Este demorarse en la materia que antecede la forma —que recuerda ciertos versos del Neruda de las Residencias («en la sumergida lentitud, en lo
informe…»)— define el núcleo de los cuentos que logran alcanzar una firma propiamente wacqueziana, como los hasta ahora mencionados. Sin embargo, hay otros tantos relatos que, no siendo quizá tan originales, dan cuenta de la versatilidad del autor y de su capacidad mimética escritural. Asombra la distancia, por ejemplo, de cualquiera de los textos arriba indicados con el cuento «El atraso», de factura impecable, mucho menos barroca, y que por el tema y por su final parece escrito por Julio Cortázar (autor, por lo demás, de un brevísimo prólogo a la primera edición de Excesos [1969], el segundo libro de cuentos de Wacquez). En otras ocasiones, el autor narra imitando el habla coloquial campesina («La Leontina») o bien de adolescentes («El papá de la Bernardita»), en relatos que sobrepasan el mero ejercicio de estilo. El cuento «La casa», que cierra los textos contenidos en Excesos, adopta decididamente la forma de una vívida memoria biográfica; mientras que otros relatos, en un ulterior registro, usan el molde de la confesión, echando mano de la narración en segunda persona («La injusticia presente»).
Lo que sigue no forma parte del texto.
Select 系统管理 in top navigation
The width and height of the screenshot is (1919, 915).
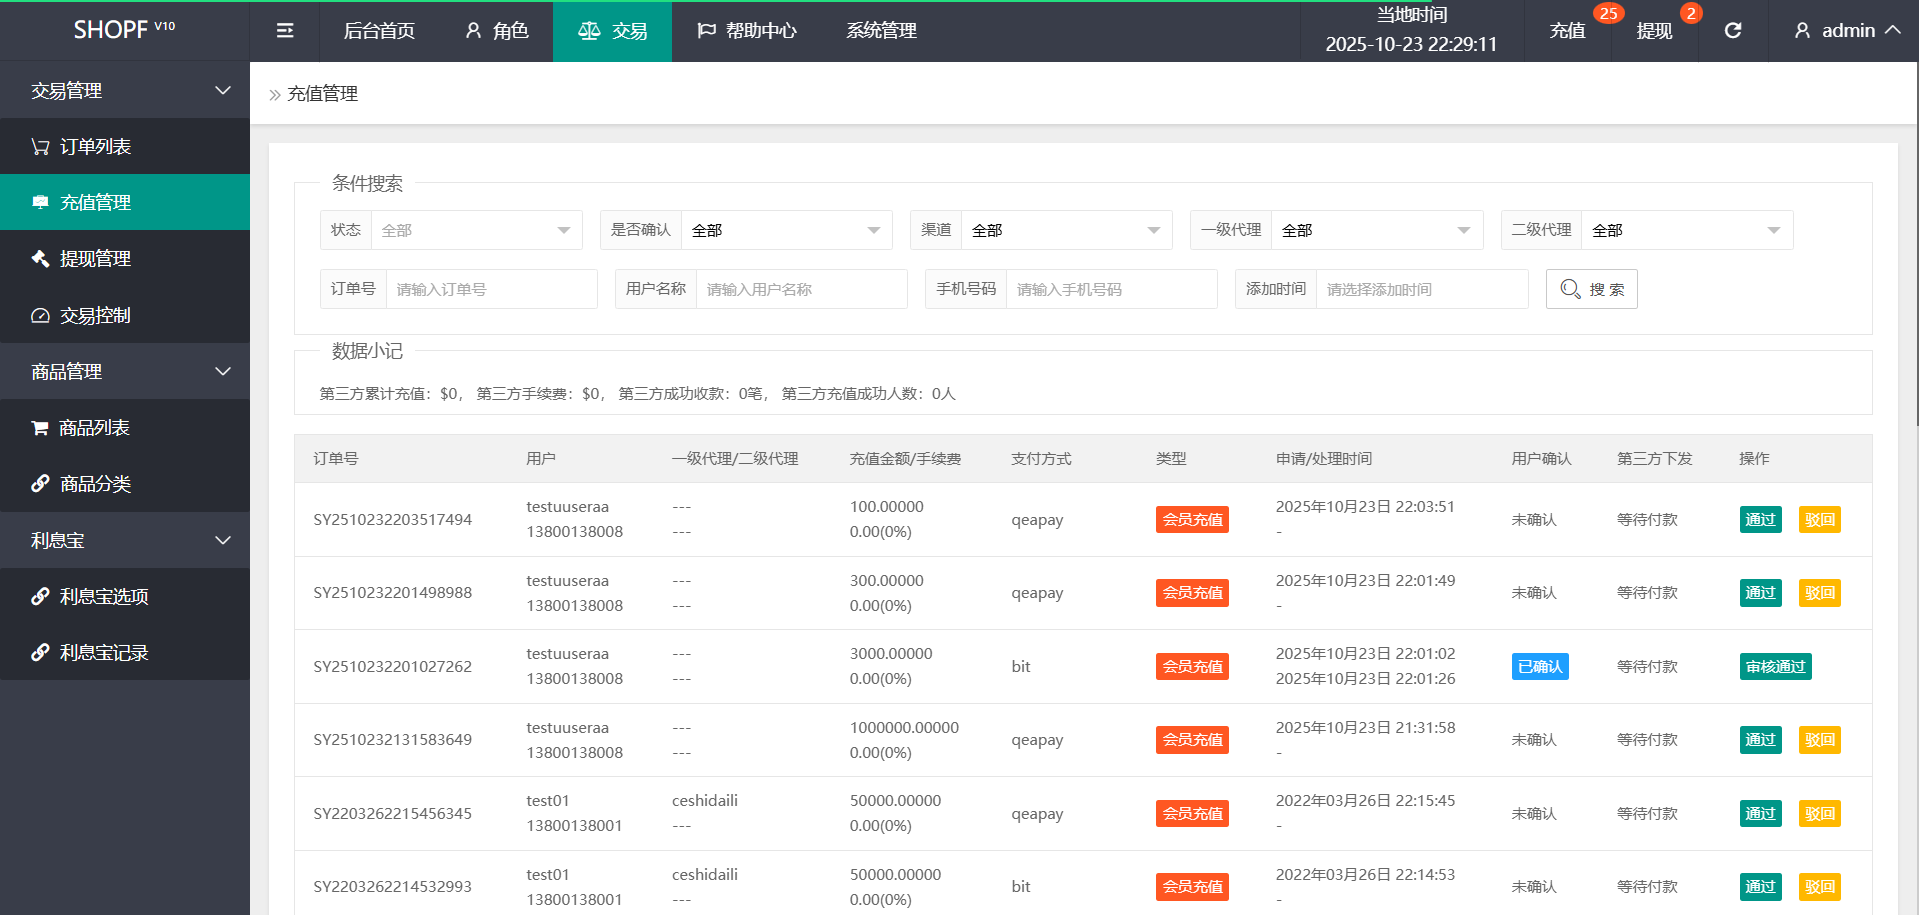point(881,31)
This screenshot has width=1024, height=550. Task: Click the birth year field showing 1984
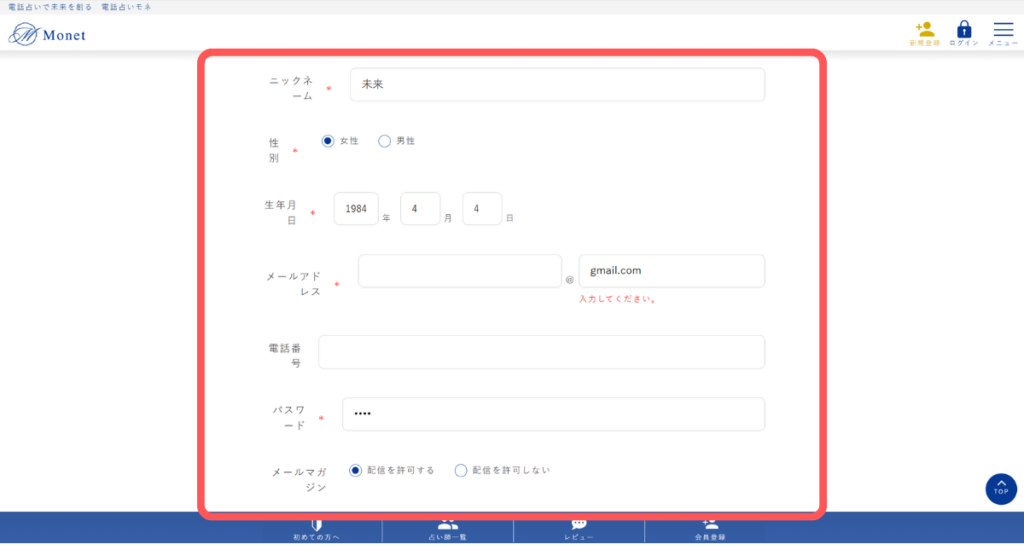(356, 209)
De todas las relaciones humanas que se exponen en estos relatos, una sobresale en importancia: la del hijo frente al padre (siempre en ese sentido, nunca al revés). Tal vez haya en esto un eco arquetípico neotestamentario, en esa insistencia de Cristo por «subir» al Padre, aun en los momentos en que este lo abandona (Mt 27,46). Si así fuera, tal hebra estaría enlazada con esos relatos incestuosos que captan el corazón de las Metamorfosis de Ovidio, como el de la princesa Mirra, que engaña a su padre para acostarse con él. Afirma Zambra en el prólogo de estos Cuentos completos que, a pesar de los años que nos separan de estas ficciones, ellas no han perdido su poder de escandalizar. Esto ocurre, en parte, por la complejidad con que Wacquez expone esta relación masculina del hijo que desea al padre, haciendo converger sutilmente inocencia y trasgresión.
Un último punto, mencionado antes al pasar, merece mayor atención: el uso del claroscuro, la destreza con la que Wacquez evoca imágenes y secuencias que adquieren movimiento en un juego de luz y sombra. No es casualidad que tanto la primera como la última de sus novelas inscriban este tema ya en sus títulos: Toda la luz del mediodía (1965) y Epifanía de una sombra (2000). El tiempo ha echado un manto de nostalgia a estas descripciones de Wacquez, volviéndolas aún más evocadoras (si cabe). La ubicuidad de las pantallas en la actualidad ha ido expulsando estas zonas de ambigüedad y movimiento que tan bien supieron captar los pintores del barroco. Frente a un tiempo, el nuestro, que ha intentado reducir el estado mental a un encendido y apagado, estos pasajes del autor chileno nos devuelven el vértigo de una vida más espesa, que oscila entre el hundimiento en la sombra o en la nada y una tensión de esperanza hacia la luz.